In Honor of a Dog Gone Too Soon
Despite that, she was a gorgeous red Shiba Inu who always knew she was special, from the day her daddy fell under her spell and brought her home, even though he didn't really like dogs. She was born in Nebraska on December 14, 2006, and ended up in Colorado Springs, where she found us. She rode home in the back seat between Amanda and Hunter, who instantly fell in love with her. We named her Aiko, in honor of the Japanese princess. She was a spicy little puppy who teethed on all of our chair legs, table legs, and baseboards. People would stop in the street to see her and pet her and tell her how beautiful she was, and she accepted all the praise as her due.

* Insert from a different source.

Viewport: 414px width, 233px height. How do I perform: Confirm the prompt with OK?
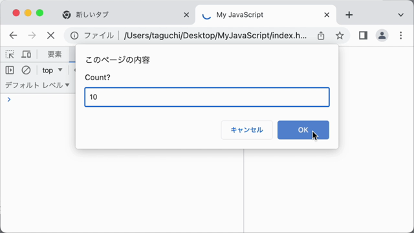[x=303, y=130]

She was enrolled in training class and was the only one who didn't get a diploma, but she didn't care at all. Her main issue at training was the inability to come on command. She came when she felt like it, and no sooner. She wasn't very interested in toys, and would not fetch, but loved to race around the backyard with her tail straight up in air.
One of my favorite memories of her was when we were hiking Waldo Canyon, before the fire, and as we rounded a corner, came face to face with a group of Japanese tourists. The man in the front of the group saw her, smiled and bowed. Aiko was very honored by such a sweet gesture.
As she aged, she became hypothyroid and gained weight. She didn't like to take a walk on a leash anymore, but didn't mind strolling the streets by herself if she could manage to slip past a hastily un-closed gate or door. She was tolerant of all other animals, except her bro-fur, Winchester the boy-Shiba for whom she had no use. At the end, her best friend was a cat named Blackie Chan. They would lay together and lick each others' faces, or walk around the yard together. She loved to lay on the carpet in Hunter's room close to his heater, or in her dog bed with the cat. She loved treaties of any kind and hated taking pills and having her nails trimmed. She would get very anxious at the vet, but always wanted to go through the door to the rear to see what was going on back there. In her last year, she had a wonderful veterinarian named Dr. Kocher at Northwest Animal Hospital.
Aiko Marie Buck was one-of-a-kind, and she has left a Shiba-shaped hole in my heart.